* Task goal *
Rewrite every line of the material below, requests included, and multiply each coordinate in the answers by 2.35, rounding to whole numbers with halves rounded up. Leave the pictures out, and keep all other numbers, including the screen sizes in the requests, unchanged.

* Information supplied *
____________________
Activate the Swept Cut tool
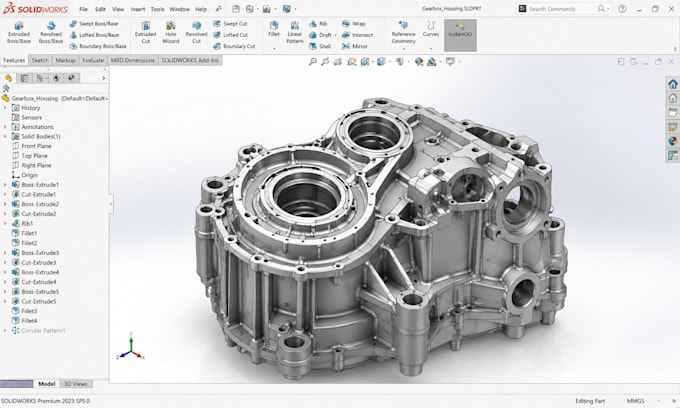 coord(230,23)
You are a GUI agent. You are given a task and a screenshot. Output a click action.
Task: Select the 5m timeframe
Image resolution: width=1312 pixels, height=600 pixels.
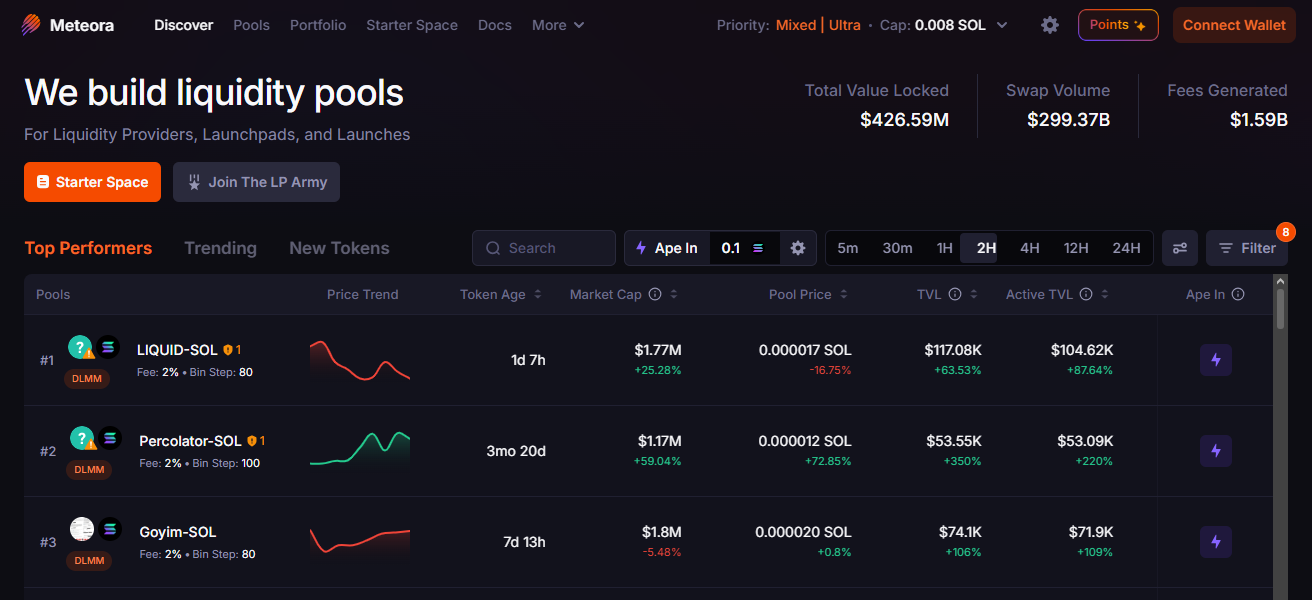(x=847, y=248)
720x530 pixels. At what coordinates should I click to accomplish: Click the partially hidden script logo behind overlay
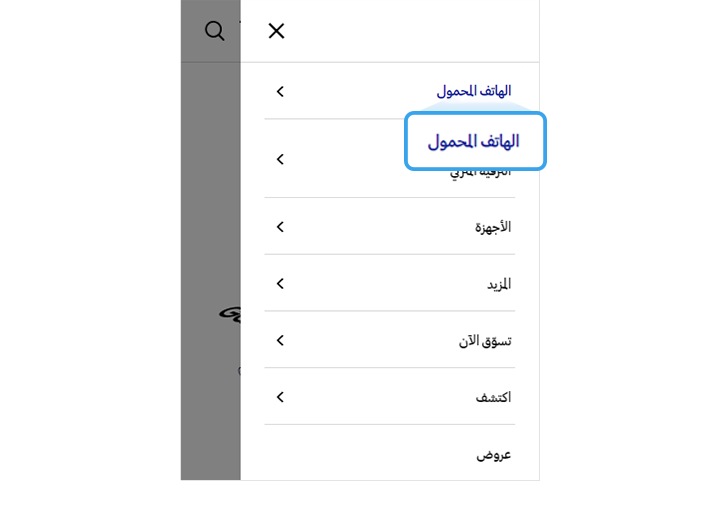(230, 315)
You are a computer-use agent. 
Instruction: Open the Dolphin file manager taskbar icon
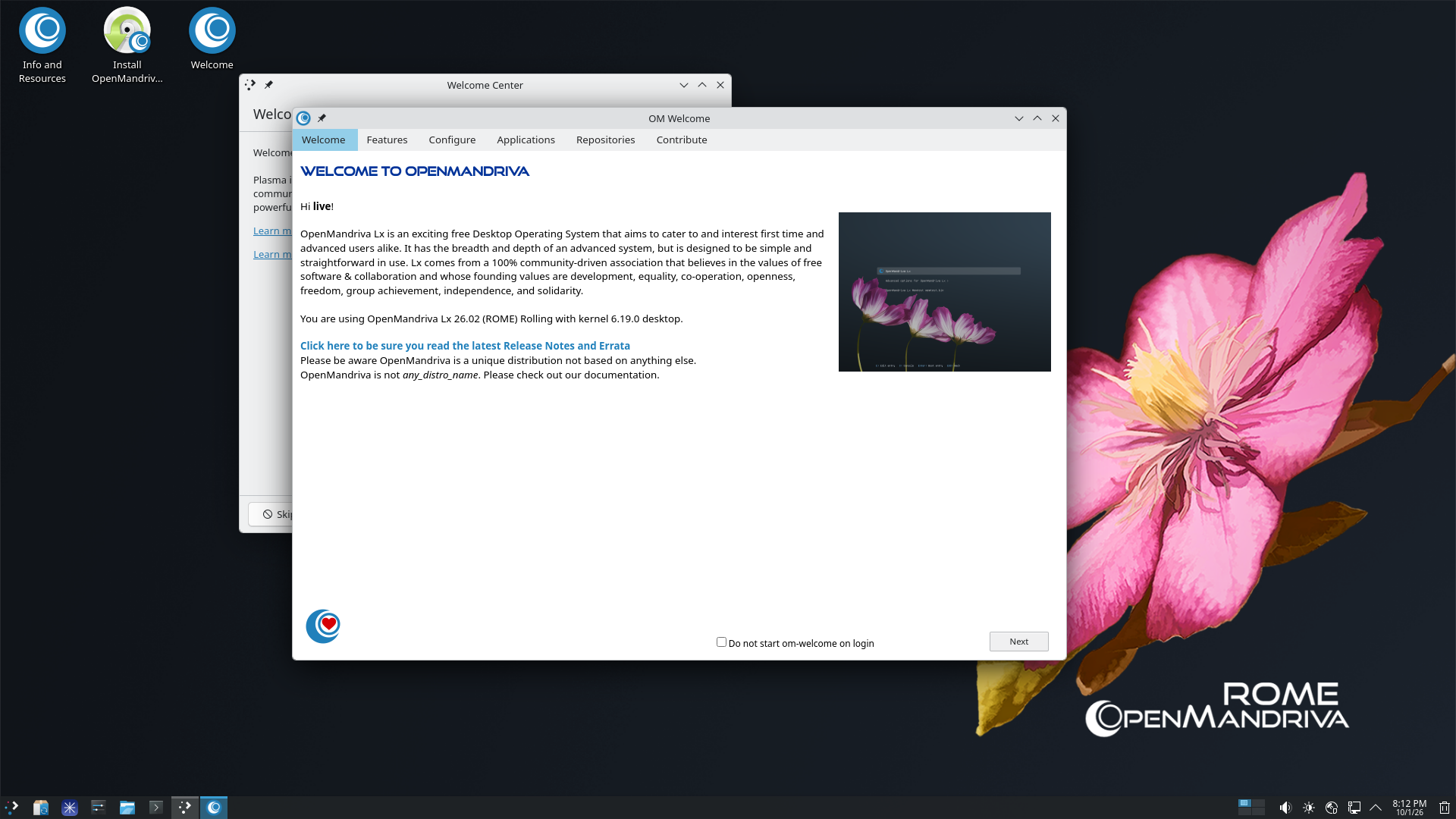[127, 808]
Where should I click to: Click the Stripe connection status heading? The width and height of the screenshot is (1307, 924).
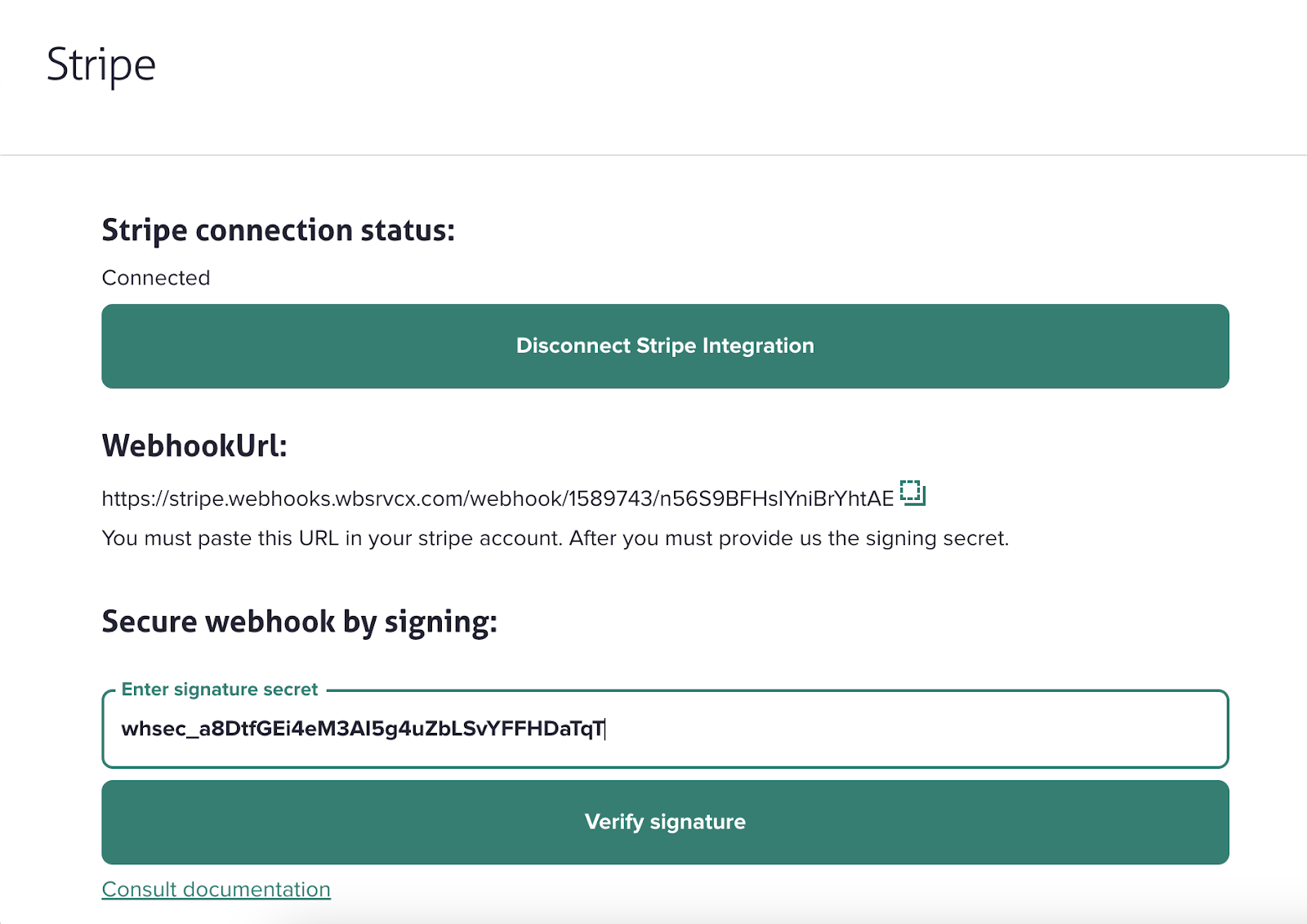point(278,230)
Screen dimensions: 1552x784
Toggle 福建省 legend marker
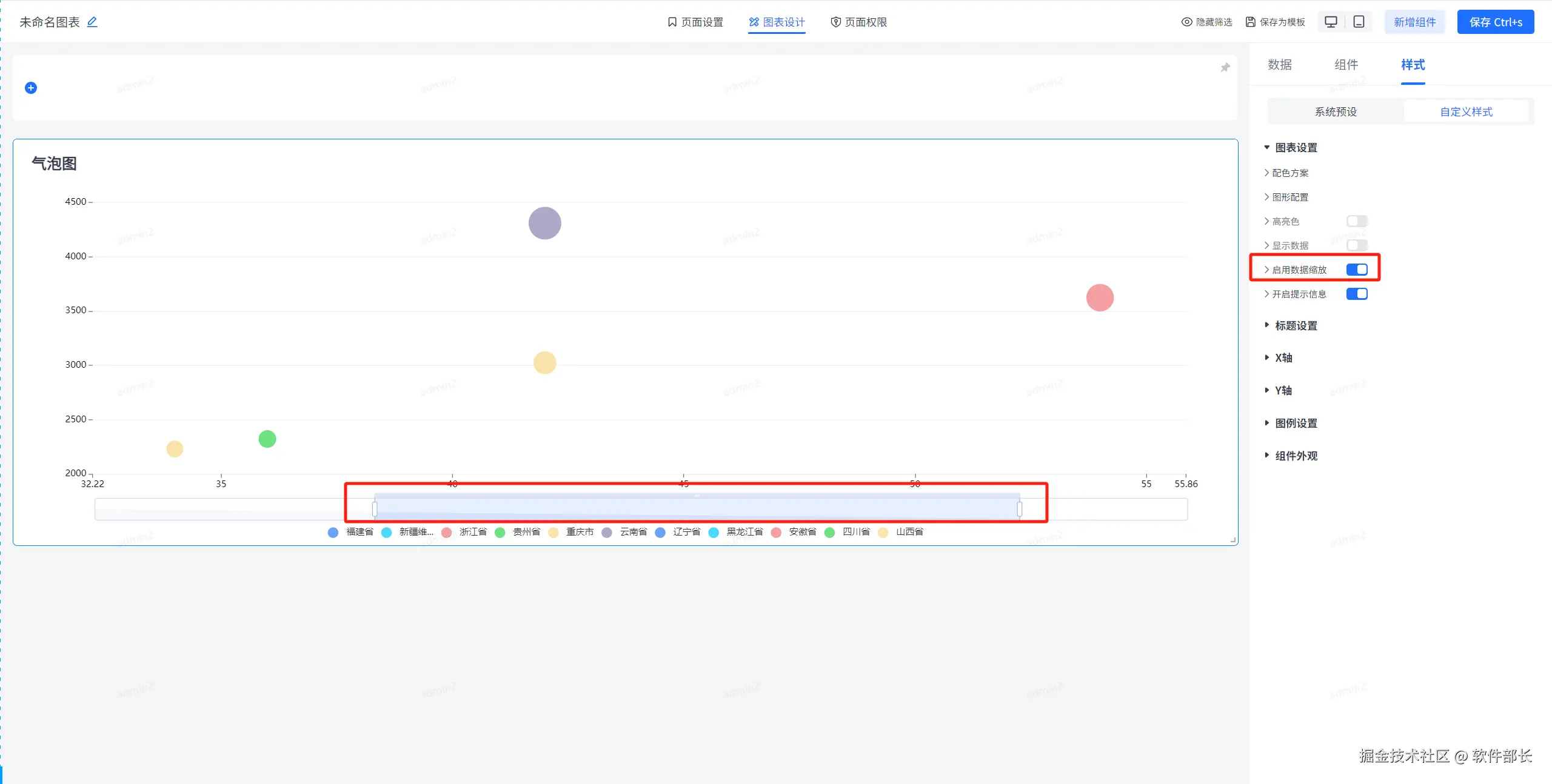[x=333, y=532]
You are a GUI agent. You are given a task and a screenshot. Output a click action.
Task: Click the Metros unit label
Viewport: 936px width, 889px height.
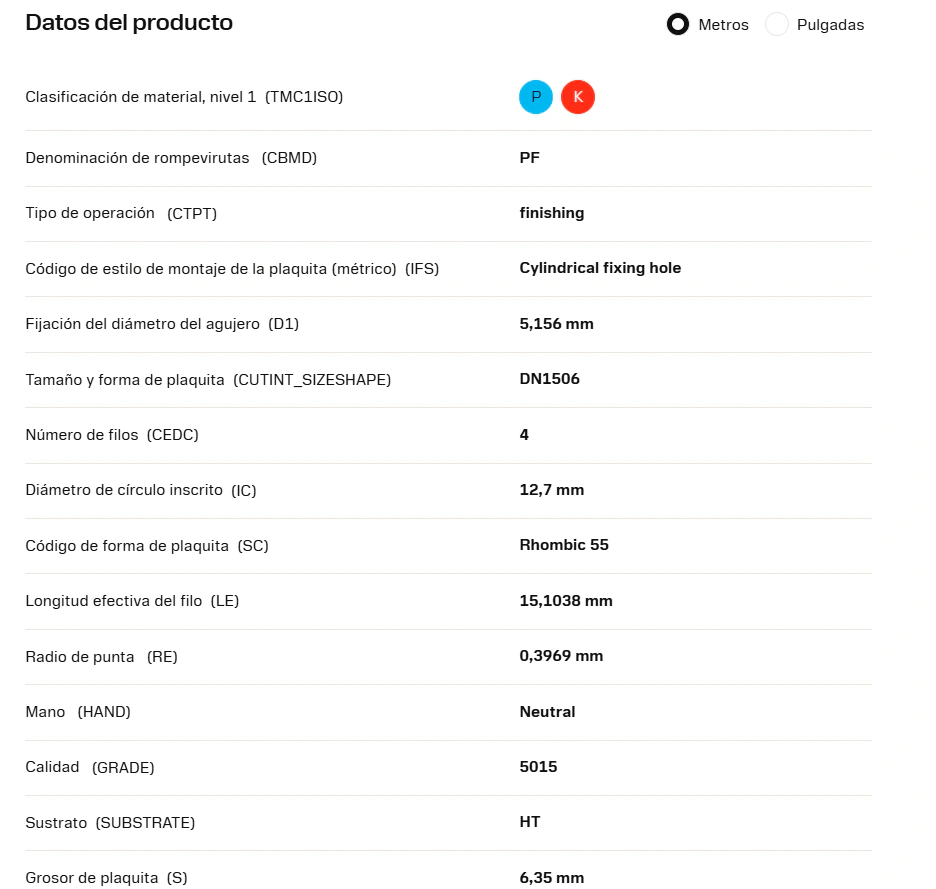(x=723, y=25)
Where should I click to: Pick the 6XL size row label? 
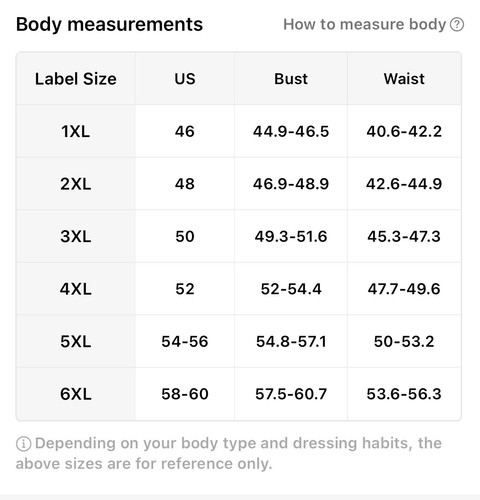[76, 394]
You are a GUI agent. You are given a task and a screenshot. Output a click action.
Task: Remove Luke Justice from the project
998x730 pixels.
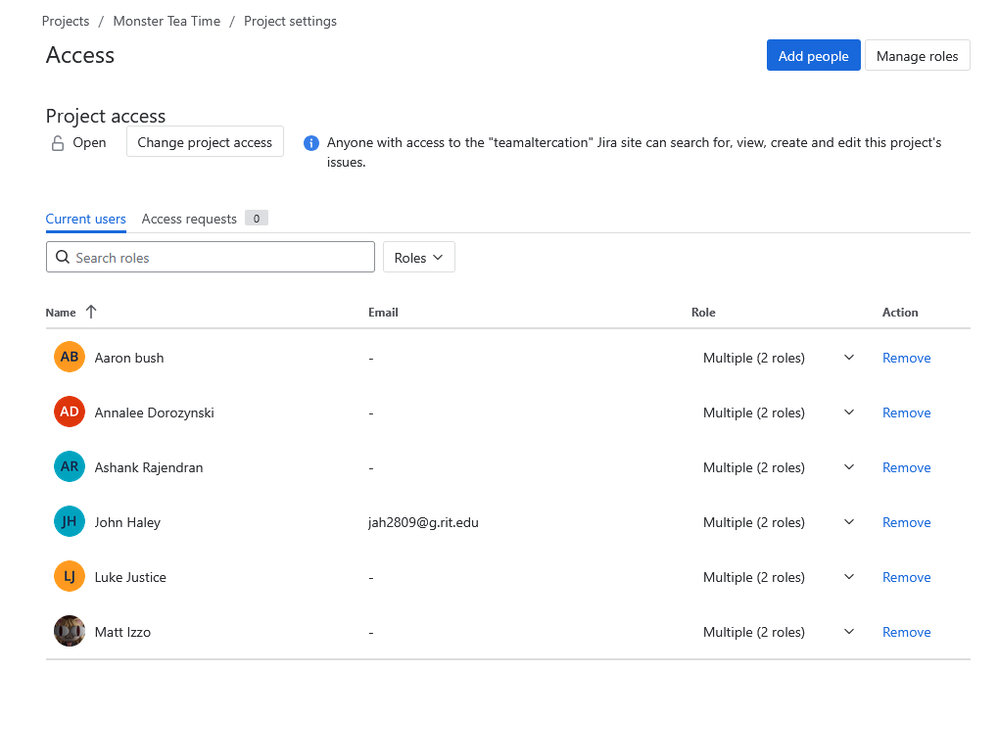coord(906,577)
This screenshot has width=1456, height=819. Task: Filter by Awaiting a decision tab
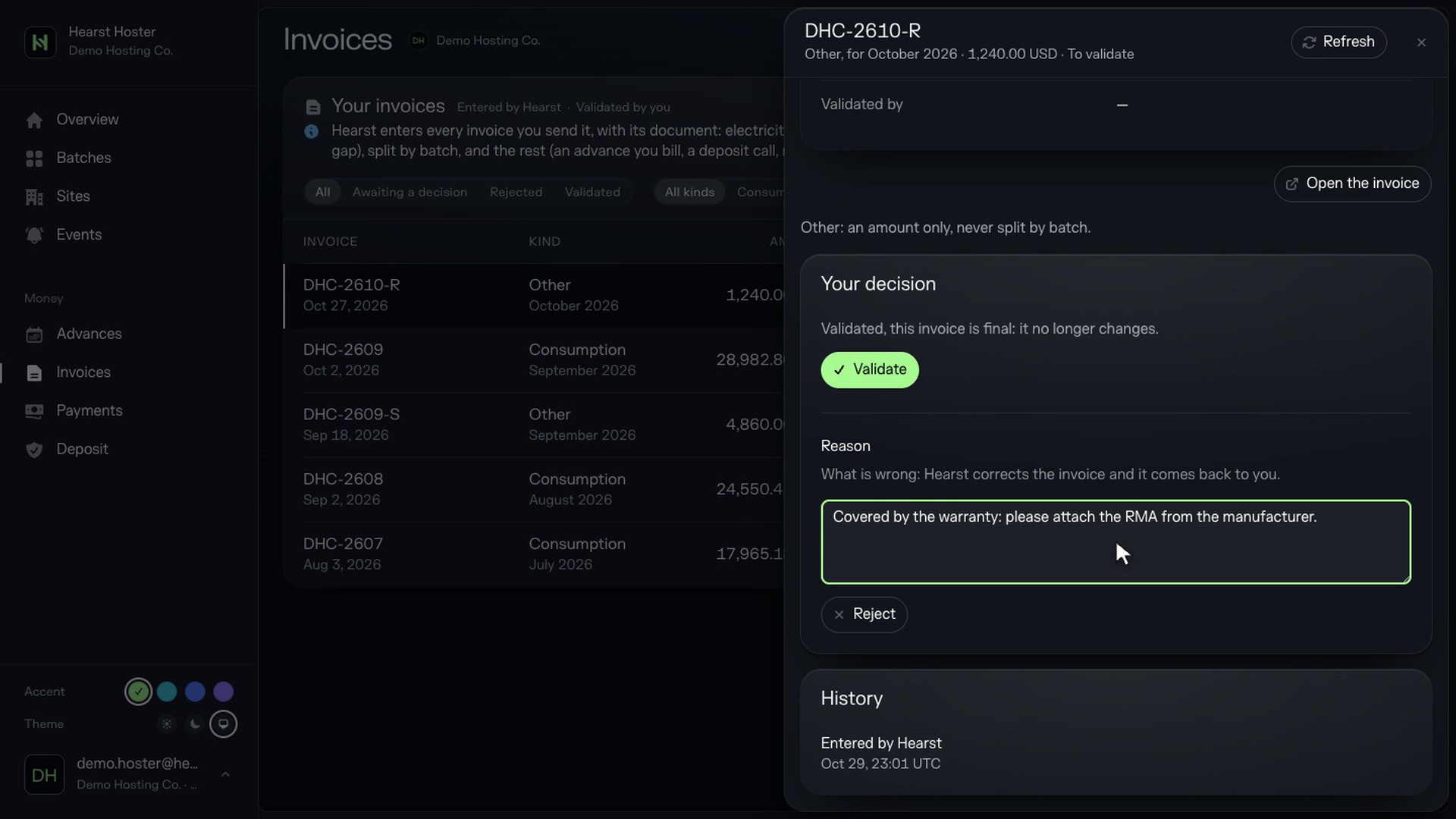click(410, 193)
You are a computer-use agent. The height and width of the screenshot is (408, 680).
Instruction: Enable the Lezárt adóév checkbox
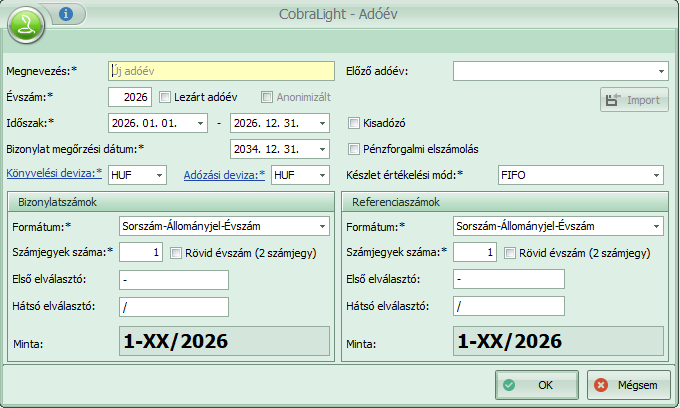pos(166,97)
____________________
* Output of the exercise *
Activate the Swept Cut tool
 coord(541,54)
You are a GUI agent. You are given a task and a screenshot. Output a click action.
Task: Select the 5m timeframe
Image resolution: width=1312 pixels, height=600 pixels.
(x=1990, y=583)
720x530 pixels. At what coordinates should I click to accomplish: Click the partially hidden script logo behind overlay
(541, 740)
You are a computer-use agent. 
Instruction: Open the Dolphin file manager taskbar icon
[298, 1899]
Where should I click to: Click the Stripe connection status heading? The width and height of the screenshot is (1307, 924).
point(653,541)
Screen dimensions: 1552x784
Toggle 福建省 legend marker
[x=783, y=1250]
You are a GUI agent. You are given a task and a screenshot. Output a click action.
Task: Click the Metros unit label
Viewport: 936px width, 889px height.
(x=1699, y=59)
Where should I click to: Pick the 6XL size row label? 
[179, 926]
You are a GUI agent. You are given a task and a screenshot. Output a click action.
Task: Remove Luke Justice from the project
998x730 pixels.
coord(2129,1356)
This screenshot has width=1456, height=819. Task: Filter by Awaiting a decision tab
click(964, 454)
You are a computer-use agent. The height and width of the screenshot is (408, 680).
Instruction: Enable the Lezárt adóév checkbox
pos(390,228)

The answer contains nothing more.